Fragmento:
########################################

Los recuerdos de la infancia suelen idealizarse; guardarse en la memoria como lo más grande o lo más feliz en comparación con lo vivido años después. Puede ser, pero en lo que respecta a los Panamericanos no tengo dudas de que mis primeros Juegos han sido –al menos para mí, al menos hasta ahora– los más memorables.
(Mis primeros Juegos como televidente, aclaro, que en esto del deporte no se me da tanto el practicarlo como el verlo en esa pantalla cada vez menos pequeña que reina en los hogares cubanos.)
Fueron en 1991; en agosto, para ser más precisos. Cuba precipitaba su caída en el agujero negro del Período Especial, mientras la Unión Soviética se iba por el caño en medio de convulsiones sociales, golpes de Estado y referendos.
Estaban a punto de llegar los años más crudos para la mayor de las Antillas, pero al menos yo, en mi cortedad adolescente, no era consciente de la cercanía del colapso. Dos hechos ocupaban mi mente en ese entonces: el nacimiento de mi segundo hermano, pocos días antes de los Juegos, y la competencia deportiva continental en la que Cuba había puesto toda su esperanza y energías.

########################################

Consigna:
¿Podrías prolongar el relato sobre los Juegos Panamericanos de 1991 a partir de su última oración?

Datos de origen:
########################################

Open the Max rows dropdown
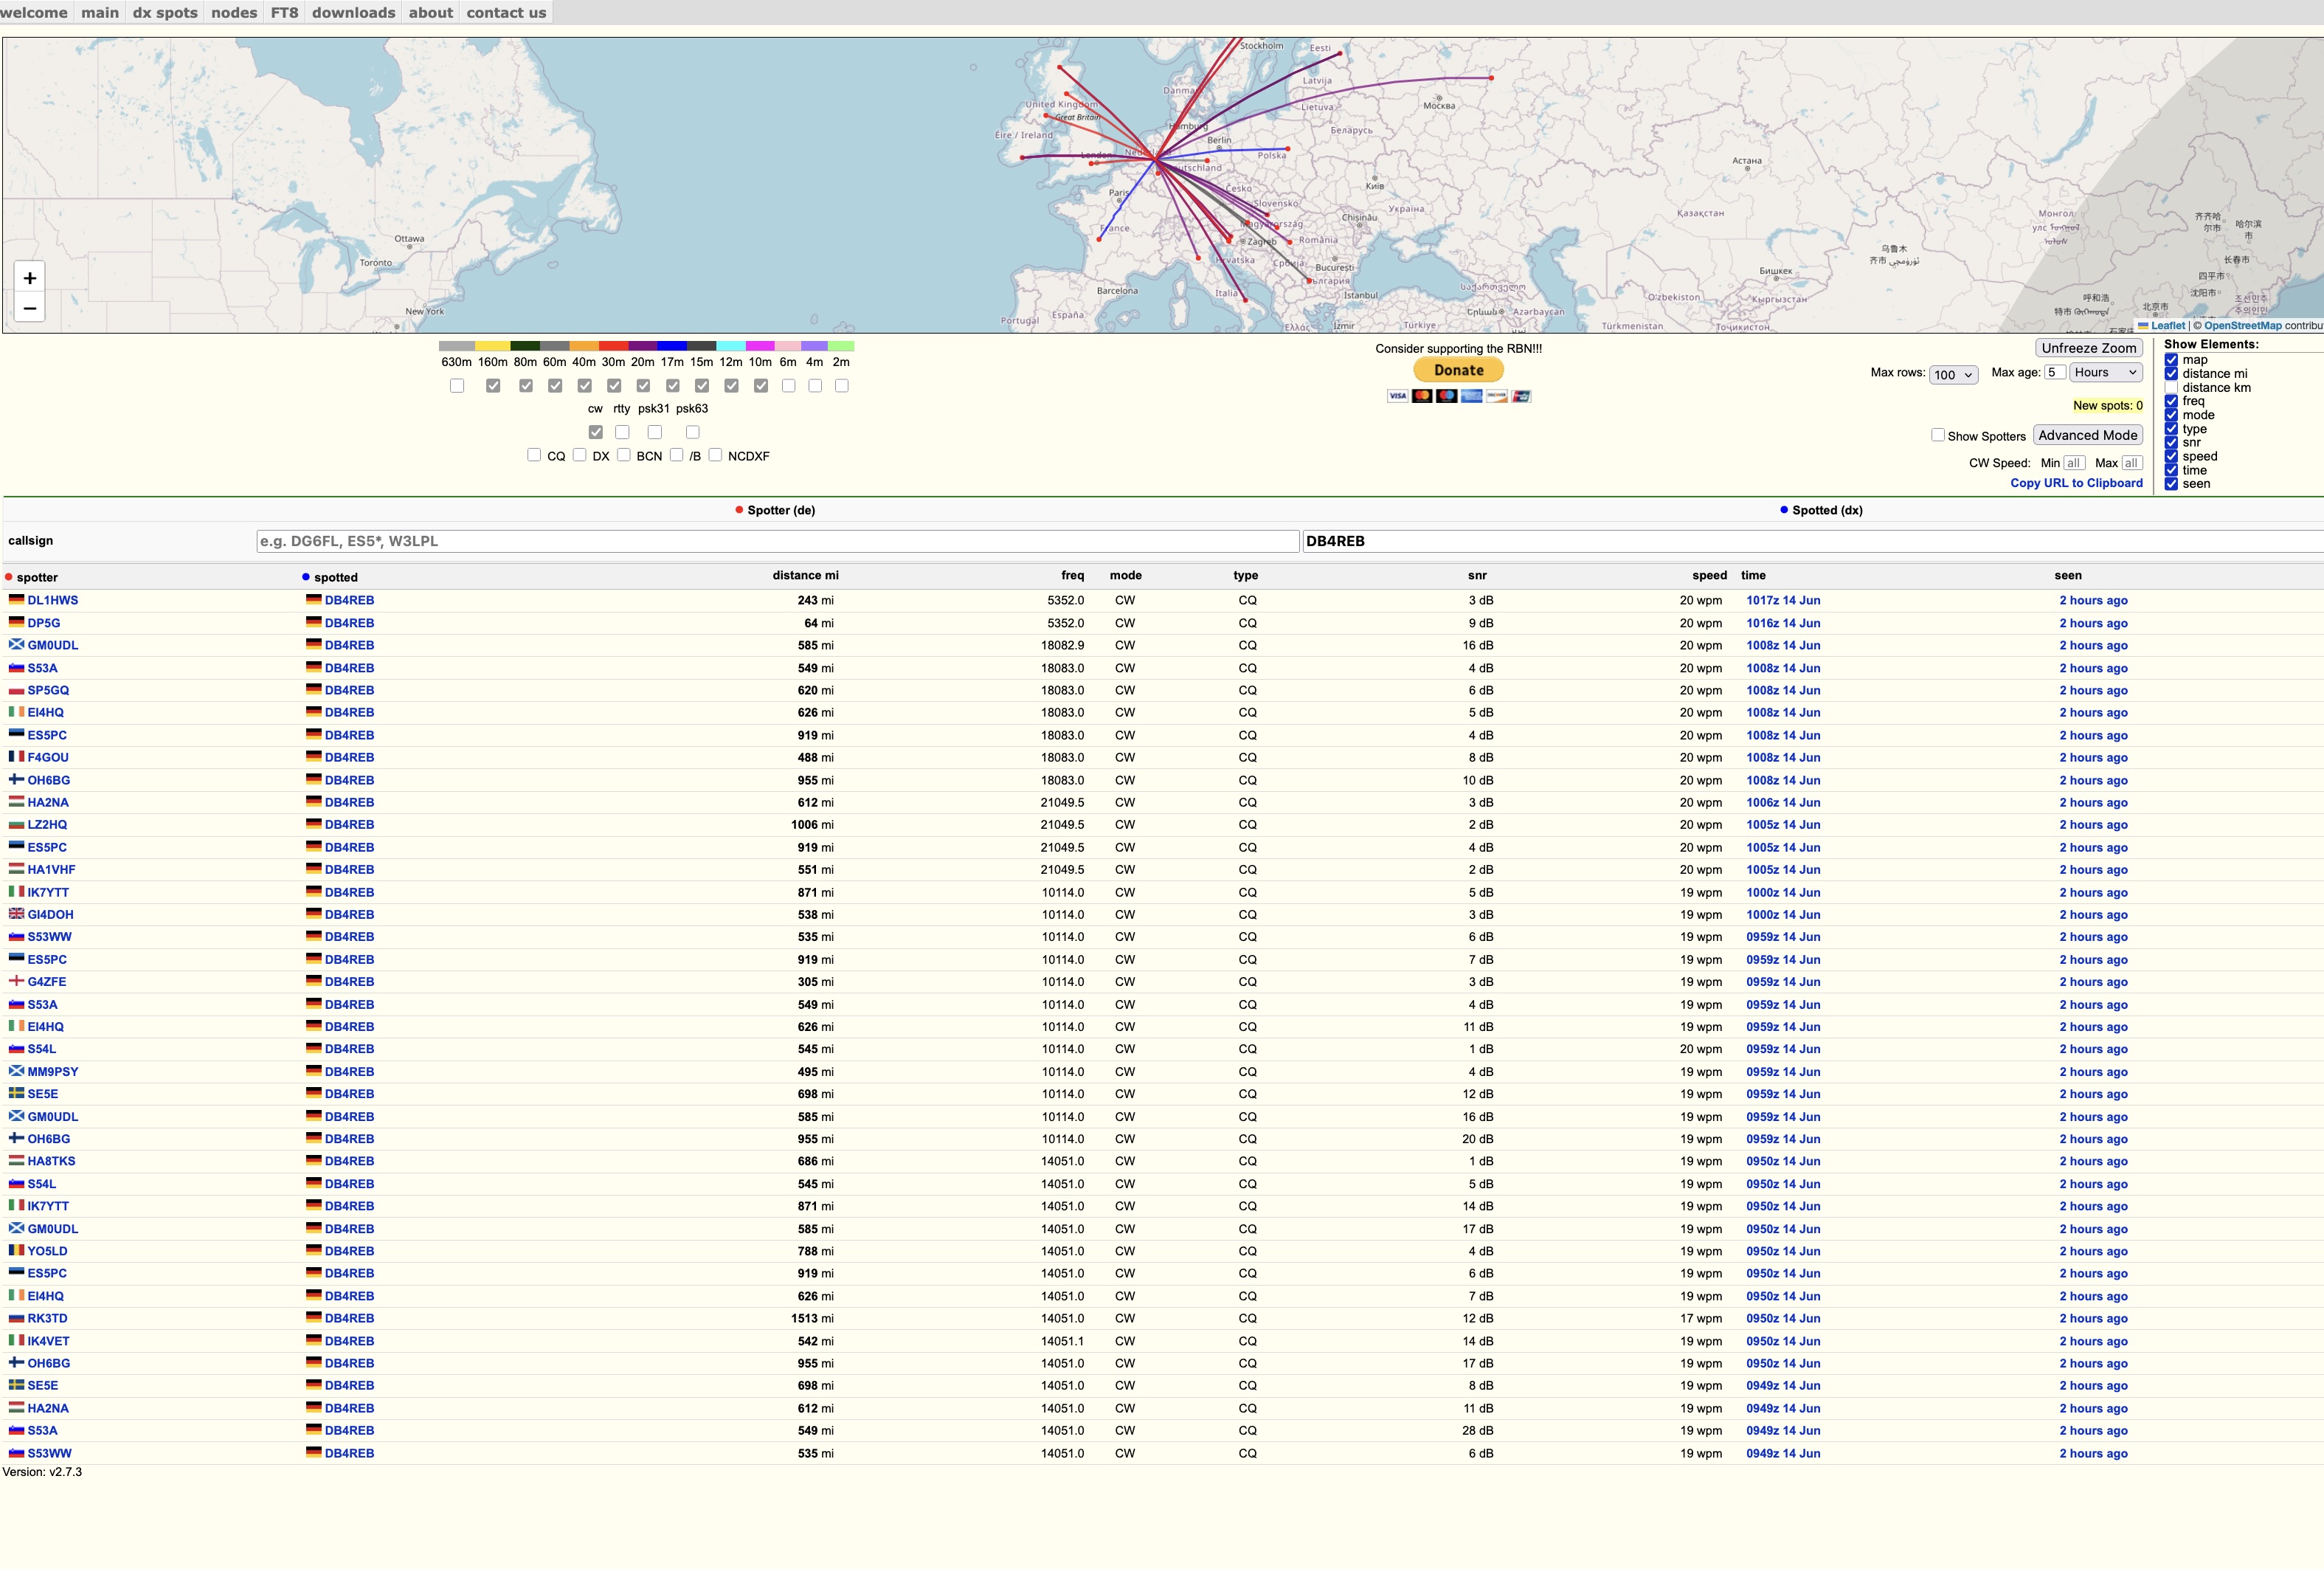2324x1569 pixels. coord(1953,375)
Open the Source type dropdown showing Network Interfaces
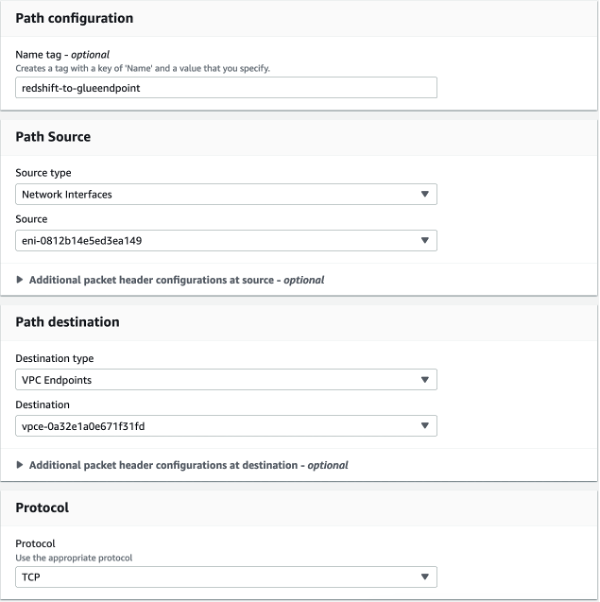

########################################

Respuesta:
Los Panamericanos de La Habana 91’ habían sido concebidos como un mural de las grandezas de la Isla en el que, de ser necesario, se gastarían hasta las últimas gotas de pintura. Y así fue.
El país quedaría exhausto tras aquel monstruoso evento organizado justo cuando la noche caía definitivamente sobre el otrora pujante campo socialista, pero antes bebería el engañoso elixir de la victoria. La pugna por el trono mantendría en vilo a toda Cuba durante las dos semanas del evento y serviría de narcótico para los demás dolores: los que ya padecíamos y los que podían prefigurarse.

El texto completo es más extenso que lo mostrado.